Un par de datos de la actualidad podrían facilitar el diálogo. Primero, ya no está de por medio la figura de Fidel, el último sobreviviente de la confrontación con el bloque soviético. Esa ausencia obligada permite que no entren en juego factores emocionales que podrían interferir con un buen entendimiento. Segundo, hoy la prioridad absoluta del gobierno de Bush y de la gran mayoría de los norteamericanos es la lucha contra el terrorismo. En ese terreno es más fácil encontrar coincidencias con Cuba que en el de la confrontación ideológica entre el capitalismo y el comunismo que privó en los años de la Guerra Fría.

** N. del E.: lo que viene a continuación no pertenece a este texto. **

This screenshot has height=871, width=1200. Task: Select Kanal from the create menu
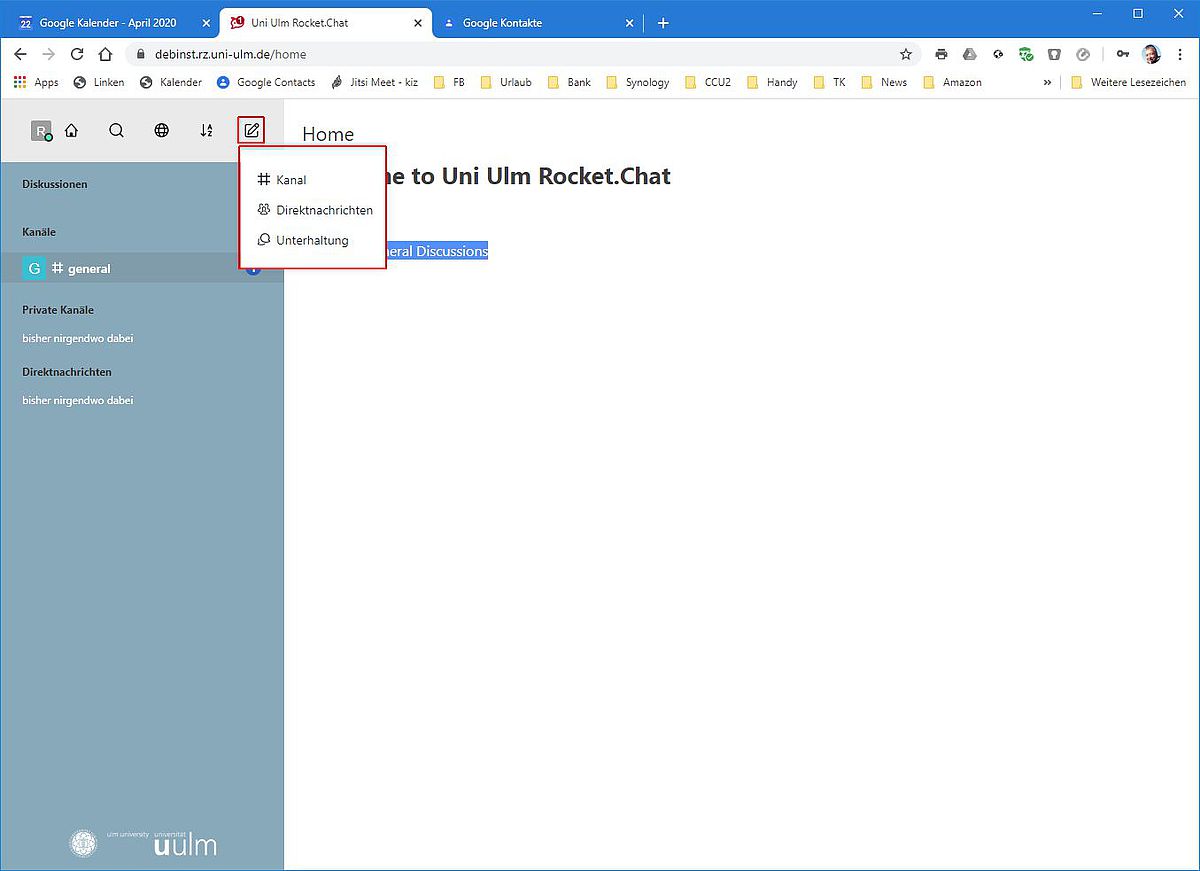[x=290, y=180]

Pero lo más probable es que no pase nada. Aunque Raúl Castro refuerce su palabras con la liberación de algunos disidentes encarcelados y la gradual relajación de las medidas de seguridad adoptadas durante la transición, como lo viene haciendo en contrapartida con la ola represiva que pronosticaban en Miami mientras velaban a Fidel en vida.
La actitud de Estados Unidos sigue siendo intransigente, al menos por ahora. Un vocero de la Casa Blanca dijo el domingo que antes de negociar Bush quiere ver cambios concretos en la isla.
Cambios concretos hubo. En Cuba y en el mundo, porque el paso del tiempo es inevitable. No serán los cambios que Bush quiere ver, pero Raúl Castro no tiene la culpa.